Supplied data:
____________________
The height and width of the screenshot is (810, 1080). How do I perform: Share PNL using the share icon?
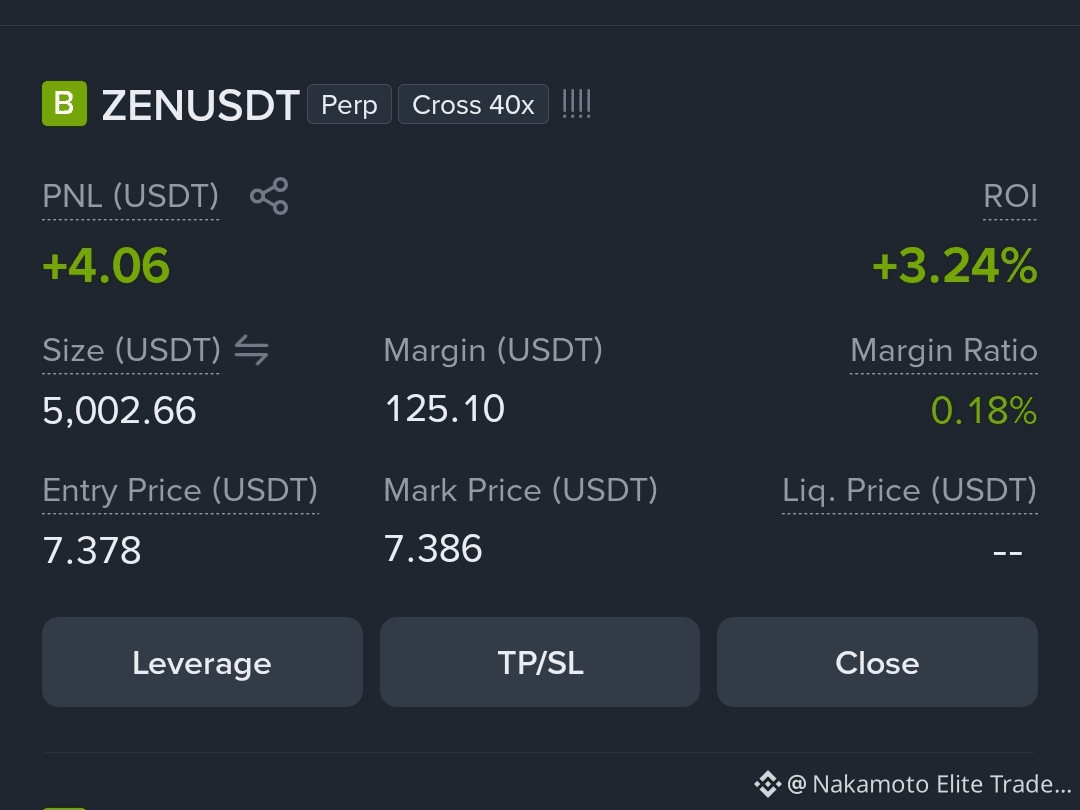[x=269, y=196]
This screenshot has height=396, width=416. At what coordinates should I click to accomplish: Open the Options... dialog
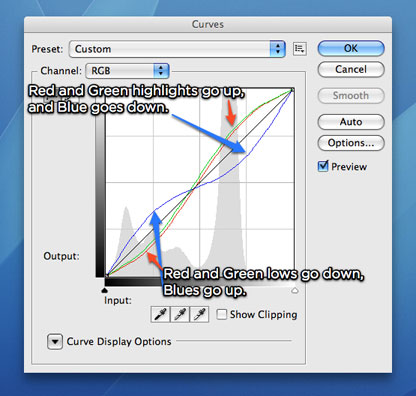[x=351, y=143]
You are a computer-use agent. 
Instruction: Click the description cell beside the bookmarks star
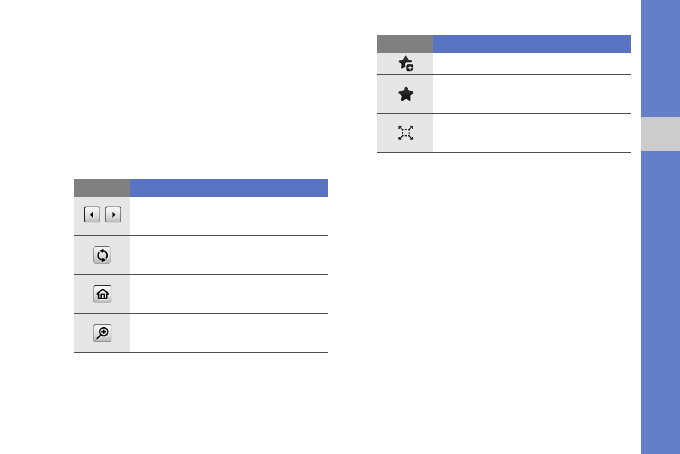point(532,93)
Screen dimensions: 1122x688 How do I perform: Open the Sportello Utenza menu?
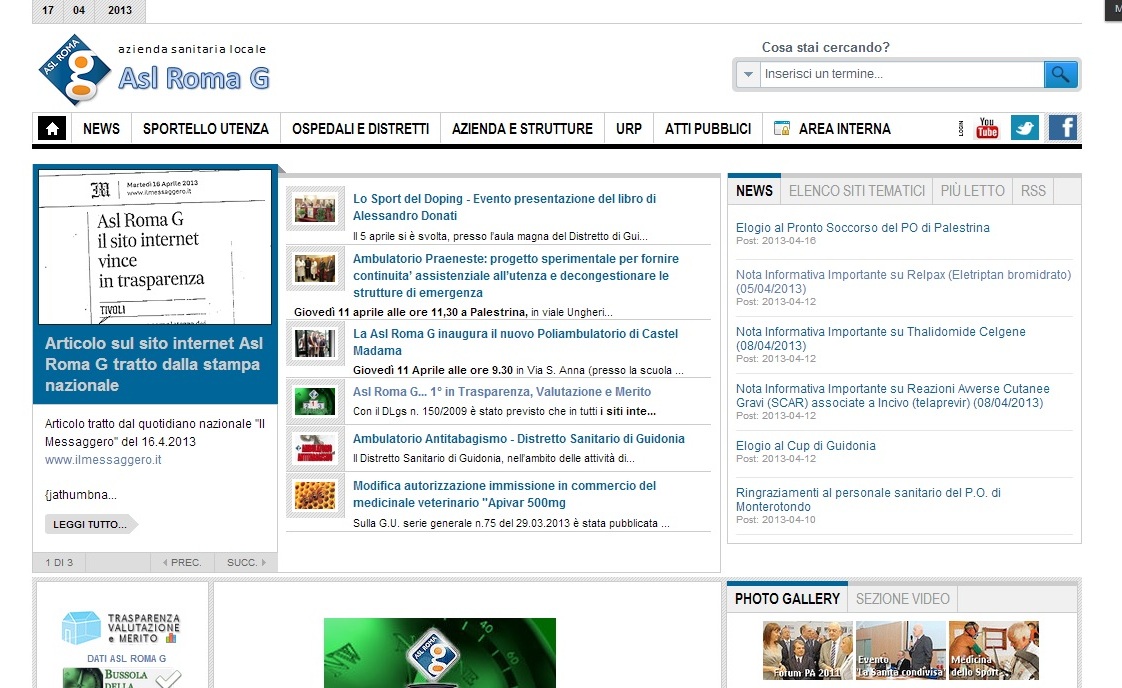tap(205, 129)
____________________
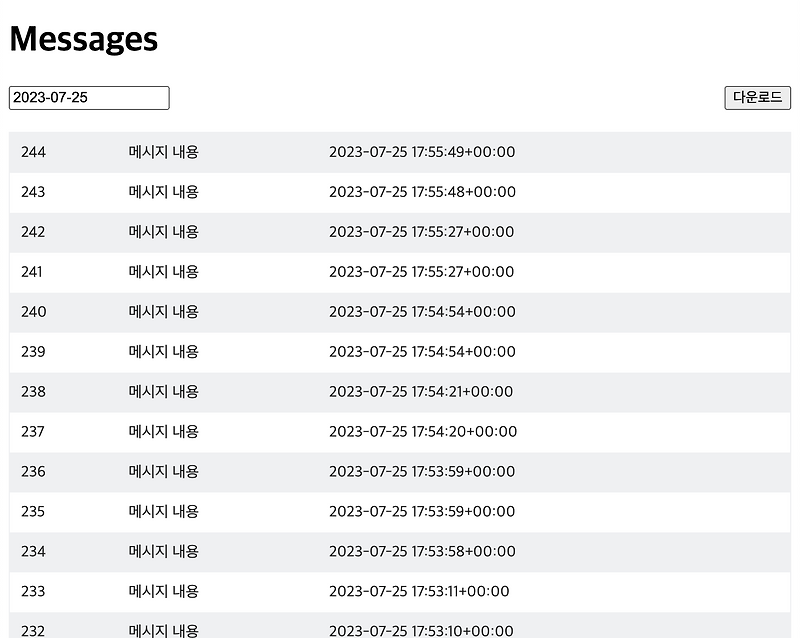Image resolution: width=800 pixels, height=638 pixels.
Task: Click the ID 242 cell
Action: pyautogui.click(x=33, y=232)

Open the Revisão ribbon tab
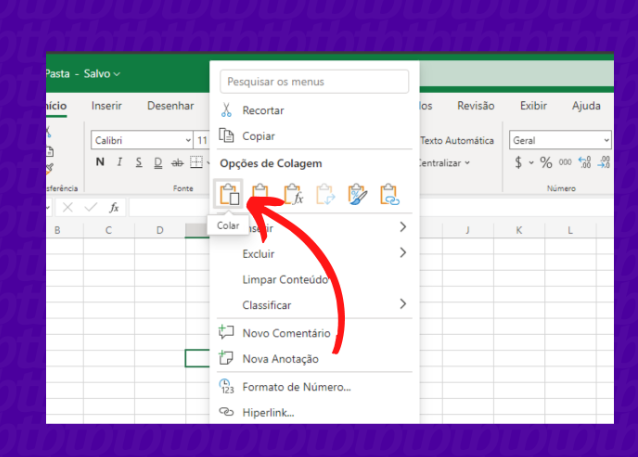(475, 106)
____________________
Exercise instructions:
Print exactly the lines above that run from the one with "The height and" down to the one with "You are a computer-use agent.", and omit the pictures.

Your solution:
The height and width of the screenshot is (810, 1080). How do I perform: Share PNL using the share icon?
[x=269, y=196]
This screenshot has height=396, width=416. At what coordinates should I click to accomplish: Open the Options... dialog
[x=351, y=143]
You are a computer-use agent. 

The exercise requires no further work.